Why should these representatives and staff be expected to think so far ahead? Because that is their job. The honorarium provided to the representatives, the access to resources and funds, mobile phones, the privilege to sit on University Committees on behalf of their fellow students, to be quoted in the paper, to be treated with respect and to have their opinion matter. These privileges do not come from nowhere; they are not the product of Divine Right as conferred by mere election. Election to these positions, merely standing for these positions demanded that the representatives be smart, temperate and foresighted.
Staff even more than representatives need to be aware of this truth. For staff, unlike representatives, have no innate powers of their own. It could be said that if the values of the ordinary members were abstracted out of the general population and placed in the care of the representatives, then the representatives had placed the duty on the staff to make sure that Council never forgets its duty. For staff have no authority of their own, their powers and acts derive their legitimacy from delegation of power from the Council, and as staff often remain longer than their representative counter parts, they too need to be smart, temperate and foresighted.
For the representatives and the staff, together, are the keepers of the social contract. The Association Council is both the symbolic and literal recognition of this fact. Many may see the Council as more of a rubber stamp, approving work done by sub committees and branches, approving appointments of staff and so on. This role is also symbolic recognition of the fact that the Association only functions, only succeeds so long as all representatives affirm the greater Association and its policies as a whole.
Even privilege must be paid for.

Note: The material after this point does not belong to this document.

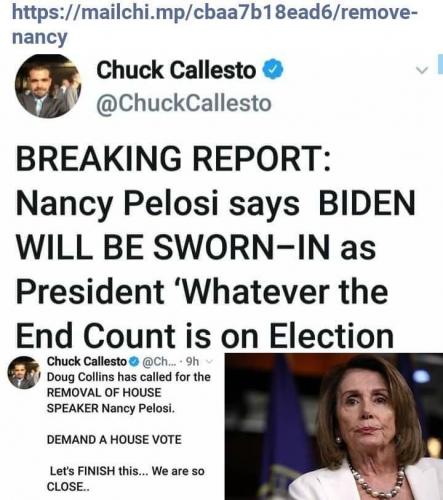Click the 9h timestamp
This screenshot has width=443, height=500.
click(x=192, y=362)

Must be paid for to the people beneath, whose willingness to accept the authority and leadership of the "noble" legitimates their authority, privileges and importance. Must be paid for to the level of representation above whose recognition of service also legitimises their authority.

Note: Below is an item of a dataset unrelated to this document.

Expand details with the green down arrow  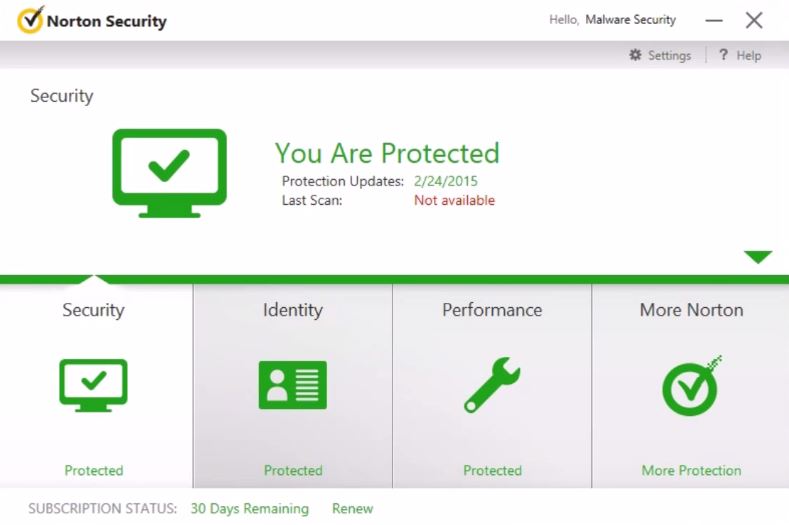tap(758, 257)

When staff thought that they could maintain their positions by usurping the powers of Council to create their own CEO they forgot their job. When representatives fought the creation of a new branch to build up their own positions of power and authority they forgot theirs. Why do representatives look at the Association as a way of building a political career? Why do staff feel that they can snatch the reins of power from duly elected representatives? Why is this Association is crisis? Because noblesse n'oblige plus.
Yet all hope has not yet passed. There are still many within the Association who hold true to the Associations vision and values. Those who do not allow themselves to be drawn into the howling maelstrom, who by carrying on with their jobs and refusing to be split, help to prevent the destructive forces of chaos to take the life of the Association. These people manifest noblesse oblige and may yet prove to be the salvation of our Association, and its ability to protect the membership from which its power and authority are derived.